- [SHORT TASK 1] In the defence, write out the passage from "4. Paragraph 4" up to and including "7 of the Amended Statement of Claim.", substituting "implied" for "innuendo".
- [SHORT TASK 2]
Answer these questions about the defence:
(a) What is the suit number of this action?
(b) Which paragraphs of the Amended Statement of Claim does the First Defendant admit without qualification?
(c) From which company did the Plaintiffs acquire apartments, according to the comment described in paragraph 11?

··· PAGE EXCERPT ···

IN THE HIGH COURT OF THE REPUBLIC OF SINGAPORE

Suit No. 172 of 1997

Between

1. LEE KUAN YEW (NRIC No. S0000003E)

2. LEE HSIEN LOONG (NRIC No. S0016646D)

.. Plaintiffs

And

1. TANG LIANG HONG (NRIC No. 1096110F)

2. TEO SIEW HAR (NRIC No. 0531156Z)

.. Defendants

DEFENCE OF THE FIRST DEFENDANT

1. The First Defendant contends that this suit, along with Suit Nos. 2523, 2524 and 2525 of 1996 and Suit Nos. 70, 76, 82, 181, 182, 187, 188 and 244 of 1997 ("the related actions") is an abuse of the process of the Court and should be struck out or stayed. Moreover, the First Defendant will contend that the matters complained of herein should have been included as a particular to the claim for aggravated damages in Suit No. 1116 of 1996. This Defence is served without prejudice to these contentions.

2. Paragraphs 1 and 2 of the Amended Statement of Claim are admitted.

3. It is admitted that the words set out in paragraph 3 of the Amended Statement of Claim were spoken by the First Defendant. However, it is denied that they were spoken of and concerning the Plaintiffs. It is averred that the failure to plead particulars of reference, linking the words complained of to the Plaintiffs, results in the Amended Statement of Claim disclosing no cause of action regarding this publication.

4. Paragraph 4 of the Statement of Claim is not admitted.

5. It is denied that the words spoken by the First Defendant bore the natural and ordinary or the innuendo meanings alleged in paragraph 5 of the Amended Statement of Claim.

6. It is admitted that the words set out in paragraph 6 of the Amended Statement of Claim were spoken by the First Defendant. However, it is denied that they were spoken of and concerning the Plaintiffs. It is averred that the failure to plead particulars of reference, linking the words complained of to the Plaintiffs, results in the Amended Statement of Claim disclosing no cause of action regarding this publication.

7. It is denied that the words spoken by the First Defendant bore the natural and ordinary or the innuendo meanings alleged in paragraph 7 of the Amended Statement of Claim.

8. It is admitted that the words set out in paragraph 8 of the Amended Statement of Claim were spoken by the First Defendant. However, it is denied that they were spoken of and concerning the Plaintiffs. It is averred that the failure to plead particulars of reference, linking the words complained of to the Plaintiffs, results in the Amended Statement of Claim disclosing no cause of action regarding this publication.

9. Paragraph 9 of the Statement of Claim is not admitted.

10. It is denied that the words spoken by the First Defendant bore the natural and ordinary or the innuendo meanings alleged in paragraph 10 of the Amended Statement of Claim.

11. Further or alternatively, the words spoken by the First Defendant, as set out in paragraphs 4 (excluding the last sentence), 6, 8 and 9 of the Amended Statement of Claim were fair comment on a matter of public interest, namely the conduct of individuals holding high governmental office in Singapore. The First Defendant contends that the words constituted the following comment: that the circumstances under which the Plaintiffs acquired apartments from Hotel Properties Limited ("HPL") were such as to merit an independent investigation into their conduct.

P A R T I C U L A R S

The First Defendant repeats the particulars contained in paragraph 15 of the Re-Amended Statement of Claim in Suit No. 1116 of 1996.

··· SUPPLIED DATA ···

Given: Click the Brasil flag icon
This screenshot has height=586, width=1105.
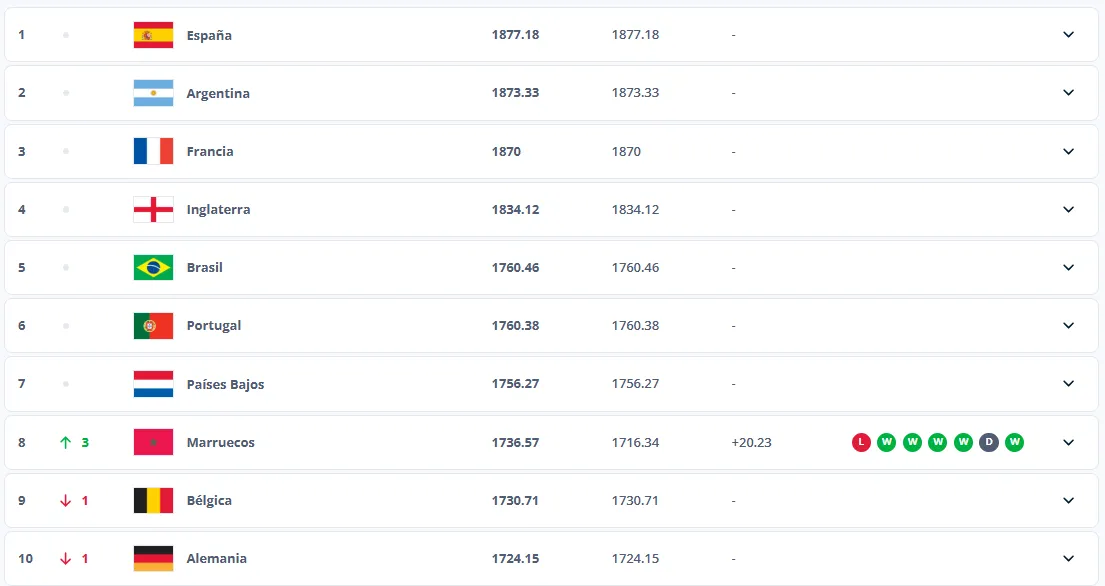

···

- [CORRECT OUTPUT 1]
4. Paragraph 4 of the Statement of Claim is not admitted.

5. It is denied that the words spoken by the First Defendant bore the natural and ordinary or the implied meanings alleged in paragraph 5 of the Amended Statement of Claim.

6. It is admitted that the words set out in paragraph 6 of the Amended Statement of Claim were spoken by the First Defendant. However, it is denied that they were spoken of and concerning the Plaintiffs. It is averred that the failure to plead particulars of reference, linking the words complained of to the Plaintiffs, results in the Amended Statement of Claim disclosing no cause of action regarding this publication.

7. It is denied that the words spoken by the First Defendant bore the natural and ordinary or the implied meanings alleged in paragraph 7 of the Amended Statement of Claim.

- [CORRECT OUTPUT 2]
(a) Suit No. 172 of 1997
(b) Paragraphs 1 and 2
(c) Hotel Properties Limited ("HPL")